PASSAGE GIVEN:
2.a. A Secretariat shall be set up with a view to the preparation of the issues and the implementation of the resolutions of the Assembly. The Secretariat shall be composed of seven (7) members. Its members shall be elected by the Assembly.
b. The seat of the Secretariat shall be in Athens. The Secretariat shall be convoked three times a year and extraordinarily in case it is deemed necessary by the Secretary-General.
c. The Secretariat members’ term of office, as well as this of the President of the Assemble shall be for two years
d. Russia and Greece shall be permanent members of the Secretariat.
e. The General Secretary shall direct the works of the Secretariat. He shall be a member of its 7 – member composition. As General Secretary shall be appointed the representative of Greece who shall organize the modus operandi of the Secretariat.
f. The Hellenic Parliament shall undertake the obligation, through its Parliamentary Committee on Religion and Orthodoxy, to provide the necessary support for the functioning of the Secretariat.

Article 6

The present Founding Act, which was adopted on 5 November 1994 by the participating states in the Founding Synod of the European Interparliamentary Assembly on Orthodoxy in Athens, was drawn up in the Greek, Russian, English and French languages; each text is equally authentic and shall be signed by the delegations.

Article 5, par. 1, sub-par. B, second phrase and Article 5, par. 2 sub-par. C have been thus formulated, following the amendments voted upon by the General Assembly, convoked in Sofia in 1996.

[Passed at the annual convention of E.I.A.O. held in Warsaw in June of 1998]


1. Based on the Founding Act of the European Interparliamentary Assembly on Orthodoxy, as adopted at the Founding General Assembly of Athens in 1993 and amended at the General Assembly of Sophia in 1996, members of the Assembly, participating with parliamentary delegations, are the countries mentioned below:
Albania, Armenia, Bulgaria, Georgia, New Yugoslavia, Greece, Estonia, Kazakhstan, Cyprus, Latvia, Belarus, Lithuania, Moldavia, Ukraine, Poland, Rumania, Russia, Slovakia, Chechia, and Finland, i.e. 20 countries.
2. Observers, in the sense of article 2, par. c. of the Founding Act or for whatever other reason the General Assembly resolved, may be parliamentary delegations from other European states or likewise from other states of other continents, which spiritually belong to the Ecumenical and the other initially established Patriarchates. The members of parliamentary delegations of countries participating as observers in the Assembly, hold solely the right of speech, are not eligible for Secretaryship, while they are eligible for members of the committee or participation in working groups.
3. The way of appointment and the number of members of parliament participating in each delegation is stipulated in article 2 of the Founding Act the General Assembly (G.A.), following a proposal made by the Secretariat, brings paragraph b of article 2 of the Assembly’s Founding Act into effect.

COMPLETE THE FOLLOWING:
**1.** According to the passage on the Interparliamentary Assembly on Orthodoxy, in which city is the Secretariat based?
**2.** Carry on the passage on the Interparliamentary Assembly on Orthodoxy from its last sentence.
The material after this passage has no connection to it.

DATA PROVIDED:
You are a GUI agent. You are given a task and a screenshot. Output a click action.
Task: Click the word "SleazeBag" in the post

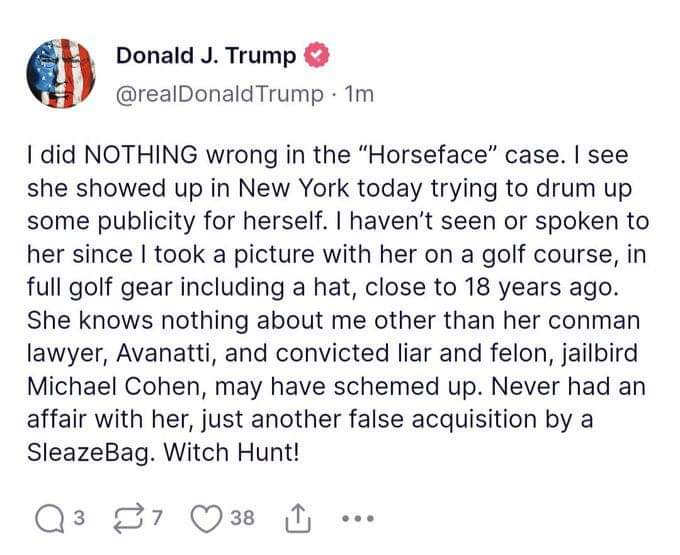click(x=90, y=449)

IN RESPONSE:
**1.** Athens

**2.**
4. The General Assembly, following a proposal made by the Secretariat, increases the number of the E.I.A.O. members and of the observers.
5. The term of office as members of delegations coincides with the term of office as members of the national parliament in which one belongs. Participation of members in the delegation is confirmed by the President of the national parliament in each annual General Assembly.
6. The E.I.A.O. delegation members must be members of their national Parliaments. In case a delegation member ceases being a member of his national Parliament, he then, likewise, ceases being member of his delegation, while the parliament in which he belongs appoints a new member instead.
7. In case a member is for whatever reason in no position to participate in the E.I.A.O. events the President of the national parliament may appoint a temporary substitute for a certain event or time period. In such cases, the substitute bears all the rights of the member he is substituting for.


1. These are the Plenary Session of Parliamentary Delegations (General Assembly) and the Secretariat.

1. According to art. 5, par. 1a of the Founding Act, it is the supreme organ of the E.I.A.O. and consists of the Delegations of all member states.
2. The way in which the General Assembly convenes and the way decision-making occurs during its sittings is stipulated in article 5 par. 1 of the E.I.A.O. Charter Act.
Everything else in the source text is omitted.